=== GOAL OF THE EXERCISE ===
Rewrite the section of the ASAN crash report starting with "The behavior is" and going on through "and gold ld.", and change "weird" to "strange".

=== PAGE EXTRACT ===
--- START ---

Nvidia driver 525.147.05 cause ASAN crash

Overall

With nvidia driver 525.147.05, CUDA program will crash when call cuInit() on ASAN mode. And if I modify libcuda.so to use 510.108.03, the program work well.
So I think it’s related to nvidia driver change.

The behavior is weird, it’s not same with previous CUDA ASAN issue, it’s not ASAN address conflict with CUDA.

Reproduce step

// demo.cc
#include <cuda.h>
int main() {
  cuInit(0);
  return 0;
}

clang++ demo.cc -fsanitize=address -I/usr/local/cuda/include -lcuda -o demo -fuse-ld=gold

This problem only happen when we use both clang and gold ld.
I have observed similar issue on gcc, but I’m no longer able to reproduce it now.

--- END ---

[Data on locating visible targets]
--- START ---

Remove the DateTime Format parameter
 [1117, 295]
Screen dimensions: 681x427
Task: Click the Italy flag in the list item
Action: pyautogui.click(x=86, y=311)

--- END ---

=== SOLUTION BELOW ===
The behavior is strange, it’s not same with previous CUDA ASAN issue, it’s not ASAN address conflict with CUDA.

Reproduce step

// demo.cc
#include <cuda.h>
int main() {
  cuInit(0);
  return 0;
}

clang++ demo.cc -fsanitize=address -I/usr/local/cuda/include -lcuda -o demo -fuse-ld=gold

This problem only happen when we use both clang and gold ld.